En algún punto, Camila cambió de posición, y sus pechos dejaron de ser visibles, y pudo volver al kindle sin la acusación de eso ahí, eso yaciente y santo que manaba de su mujer, que parecía coincidir con la silueta de su mujer pero que no era su mujer. O en todo caso, era un momento, un ángulo, una distracción de su  mujer.

Dick es un loco querible. El tipo de loco romántico que cree en su locura, que cae sacrificialmente en ella. Le parece peculiar el prurito réprobo que existe en la literatura “seria” para con la ciencia ficción. El también lo padece. No acaba de tomarlo del todo en serio. Como si la ciencia ficción estuviese más cerca de ser un juego, más cerca de ser un entretenimiento, más cerca de alcanzar apenas un valor perenne. Y sin embargo, es la ciencia ficción la que se ha hecho las cinco o seis preguntas más relevantes del siglo xx.

Ahora Dick dice que la realidad es una ilusión. La realidad está cubierta por un velo. Dokos. Pero ese Dokos es benigno, y nos protege. Es la forma que tiene nuestro cerebro de volver tolerable lo intolerable. Pero despertaremos, eventualmente.  Y podremos decir que el caos está cayendo sobre las cosas, o que la realidad está ocurriendo sobre las ilusiones. Y que esa realidad casi sin dudas será horrible y fatal, y no sobreviviremos a ella. Pero, acaso ese acceso a la verdad tenga algún valor sublime.
El no lo cree así. El prefiere las ficciones. Las mentiras. Cualquier cosa que impida el arribo de la realidad.
Lo distrae, debajo de la puerta, una línea de luz.

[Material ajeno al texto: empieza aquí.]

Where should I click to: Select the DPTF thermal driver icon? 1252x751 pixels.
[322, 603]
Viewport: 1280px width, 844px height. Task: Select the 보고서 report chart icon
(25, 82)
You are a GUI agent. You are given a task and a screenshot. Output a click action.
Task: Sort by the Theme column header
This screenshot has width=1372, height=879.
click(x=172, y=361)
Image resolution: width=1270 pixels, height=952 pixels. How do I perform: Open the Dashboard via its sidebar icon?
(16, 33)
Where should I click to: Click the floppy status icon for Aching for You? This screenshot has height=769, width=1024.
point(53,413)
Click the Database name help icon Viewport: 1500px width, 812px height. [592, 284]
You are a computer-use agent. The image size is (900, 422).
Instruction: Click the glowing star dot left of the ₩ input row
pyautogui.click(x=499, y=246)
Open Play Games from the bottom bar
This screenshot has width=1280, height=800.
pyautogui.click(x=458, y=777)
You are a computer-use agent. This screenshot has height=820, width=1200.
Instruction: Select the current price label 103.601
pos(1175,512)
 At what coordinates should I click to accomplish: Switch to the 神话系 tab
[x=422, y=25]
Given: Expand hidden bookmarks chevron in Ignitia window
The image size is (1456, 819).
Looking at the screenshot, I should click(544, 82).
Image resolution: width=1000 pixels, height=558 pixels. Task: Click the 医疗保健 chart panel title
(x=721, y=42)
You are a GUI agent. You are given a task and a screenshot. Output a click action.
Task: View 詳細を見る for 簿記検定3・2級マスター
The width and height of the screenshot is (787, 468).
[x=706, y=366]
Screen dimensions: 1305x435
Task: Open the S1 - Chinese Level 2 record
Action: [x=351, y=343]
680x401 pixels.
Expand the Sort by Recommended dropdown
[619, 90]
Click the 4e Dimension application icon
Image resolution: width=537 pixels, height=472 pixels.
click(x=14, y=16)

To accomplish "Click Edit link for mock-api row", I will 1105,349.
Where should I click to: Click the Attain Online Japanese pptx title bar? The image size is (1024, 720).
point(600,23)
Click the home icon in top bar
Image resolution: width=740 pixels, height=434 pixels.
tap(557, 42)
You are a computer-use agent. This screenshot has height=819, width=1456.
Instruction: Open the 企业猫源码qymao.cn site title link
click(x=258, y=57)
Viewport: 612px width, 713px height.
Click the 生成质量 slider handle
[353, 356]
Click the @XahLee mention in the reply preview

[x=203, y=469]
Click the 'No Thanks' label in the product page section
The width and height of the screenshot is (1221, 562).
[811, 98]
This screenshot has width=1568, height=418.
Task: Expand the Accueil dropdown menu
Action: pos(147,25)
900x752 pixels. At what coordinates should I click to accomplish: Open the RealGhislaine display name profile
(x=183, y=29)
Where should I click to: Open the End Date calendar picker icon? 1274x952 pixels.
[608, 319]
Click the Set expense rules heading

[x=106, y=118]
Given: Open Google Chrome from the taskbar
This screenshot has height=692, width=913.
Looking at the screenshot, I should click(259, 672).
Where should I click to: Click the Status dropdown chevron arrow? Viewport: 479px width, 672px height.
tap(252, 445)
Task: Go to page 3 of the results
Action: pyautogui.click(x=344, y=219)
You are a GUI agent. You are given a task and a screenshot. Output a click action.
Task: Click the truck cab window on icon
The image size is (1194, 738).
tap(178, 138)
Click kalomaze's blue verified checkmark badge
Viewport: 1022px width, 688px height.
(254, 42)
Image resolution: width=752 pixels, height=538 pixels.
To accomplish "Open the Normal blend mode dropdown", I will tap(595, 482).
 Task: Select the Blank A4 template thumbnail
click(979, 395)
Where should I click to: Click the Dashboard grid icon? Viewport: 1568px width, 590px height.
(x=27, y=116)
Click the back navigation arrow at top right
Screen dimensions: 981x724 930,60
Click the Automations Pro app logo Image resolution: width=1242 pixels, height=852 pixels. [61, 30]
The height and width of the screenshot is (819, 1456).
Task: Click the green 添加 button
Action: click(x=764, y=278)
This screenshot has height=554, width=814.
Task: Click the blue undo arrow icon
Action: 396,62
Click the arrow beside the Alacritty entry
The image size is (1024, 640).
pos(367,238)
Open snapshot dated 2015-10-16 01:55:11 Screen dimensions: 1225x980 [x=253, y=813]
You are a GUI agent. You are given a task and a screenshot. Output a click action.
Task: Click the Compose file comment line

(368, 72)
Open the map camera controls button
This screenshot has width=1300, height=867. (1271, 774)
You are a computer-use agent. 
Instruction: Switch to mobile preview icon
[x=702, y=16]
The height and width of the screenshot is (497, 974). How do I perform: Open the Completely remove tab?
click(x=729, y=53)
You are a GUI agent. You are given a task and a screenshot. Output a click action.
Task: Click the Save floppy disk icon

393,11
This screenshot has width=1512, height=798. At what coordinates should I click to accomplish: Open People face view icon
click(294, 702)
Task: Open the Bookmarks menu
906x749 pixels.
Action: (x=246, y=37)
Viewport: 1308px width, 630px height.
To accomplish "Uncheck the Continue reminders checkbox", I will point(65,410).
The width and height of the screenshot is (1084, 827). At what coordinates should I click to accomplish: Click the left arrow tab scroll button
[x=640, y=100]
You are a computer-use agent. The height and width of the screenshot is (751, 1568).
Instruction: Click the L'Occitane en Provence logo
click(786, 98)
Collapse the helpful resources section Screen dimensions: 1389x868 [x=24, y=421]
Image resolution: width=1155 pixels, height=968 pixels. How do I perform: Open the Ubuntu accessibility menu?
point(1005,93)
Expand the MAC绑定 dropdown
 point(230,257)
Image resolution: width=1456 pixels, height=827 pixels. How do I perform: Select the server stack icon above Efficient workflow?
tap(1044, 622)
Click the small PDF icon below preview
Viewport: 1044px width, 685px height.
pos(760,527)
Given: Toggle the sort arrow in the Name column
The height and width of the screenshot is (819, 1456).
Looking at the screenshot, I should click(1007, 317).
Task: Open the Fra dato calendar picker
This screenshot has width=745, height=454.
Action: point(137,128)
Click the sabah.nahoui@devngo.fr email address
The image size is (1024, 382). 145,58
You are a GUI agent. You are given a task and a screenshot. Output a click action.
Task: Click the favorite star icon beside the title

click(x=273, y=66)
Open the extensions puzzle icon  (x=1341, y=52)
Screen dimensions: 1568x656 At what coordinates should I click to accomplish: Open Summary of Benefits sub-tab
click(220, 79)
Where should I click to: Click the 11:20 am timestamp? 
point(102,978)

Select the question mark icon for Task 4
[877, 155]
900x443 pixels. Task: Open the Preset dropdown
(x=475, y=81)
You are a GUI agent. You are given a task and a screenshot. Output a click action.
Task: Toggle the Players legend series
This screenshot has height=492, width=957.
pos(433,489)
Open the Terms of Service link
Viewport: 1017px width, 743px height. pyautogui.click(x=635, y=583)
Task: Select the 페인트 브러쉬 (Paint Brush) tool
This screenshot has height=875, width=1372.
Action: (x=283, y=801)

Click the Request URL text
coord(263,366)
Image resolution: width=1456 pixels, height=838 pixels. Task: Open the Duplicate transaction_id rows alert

Son las cuatro de la mañana. En el piso del hotel, solo hay dos habitaciones. La otra, está vacía. Y sin embargo, la luz del pasillo se apaga y se prende. Se apaga, y se prende.

Quiere leer, pero cada movimiento de la luz lo distrae. Y acaba por estar suspenso de cada modificación, atento a los pasos que habrán de cortar – de un momento a otro- la línea de luz debajo de la puerta. Pero eso no pasa. Como tantas cosas que pensó que pasarían, y no pasaron. Continúa la intermitencia. Se apaga, se prende. Cuando está aburrido de contemplar la oscuridad, cuando casi ya va a irse a dormir, se prende la luz.

Es un hombre práctico. Aborda pronto a una explicación, y se aferra a ella. La luz del pasillo del hotel detecta el movimiento. Cuando algo se mueve, la luz se prende. Al rato, se apaga. Es un hotel. Por tanto, hay fantasmas. Por algún motivo, es mucho más sencillo creer en fantasmas que en Dios. El sensor de la luz  ha de ser muy sensible, y percibe las pendulaciones del espectro. Es obvio, se dice, si abro la puerta veré allí parado a un niño muerto, esperándome.

Le extraña no oír el lago.
La ventana que da al lago está a 5 metros de la orilla. Por la tarde, el ruido del lago llenaba todo. Camila dijo que temía no poder dormir con todo ese ruido, toda esa agua.

Ahora la luz está apagada.
Va al baño y vomita. Poco. Una bilis lívida. Cuando sale, la línea de luz está prendida.

Lo que pasa es algo más simple. Hoy cenaron en el boliche de Alberto. En el de pastas. Estaban muy ricas. En la mesa de al lado estaba sentada una pareja mayor. La mujer pidió ñoquis. Y cuando vinieron, le parecieron muy pocos. Y se lo dijo al marido. Se lo dijo durante toda la cena. Y se lo dijo a tres camareras. Y quiso hablar con Alberto, para decírselo también pero Alberto en ese momento no estaba. Y cuando se lo dijo a todos, se lo dijo algunas veces más a su marido. Y él vió todo eso, y vio la cara del marido, su silencio resentido, su hartazgo sereno. Y pensó esto es un cuento. Si yo fuese un escritor todavía, esto es un cuento.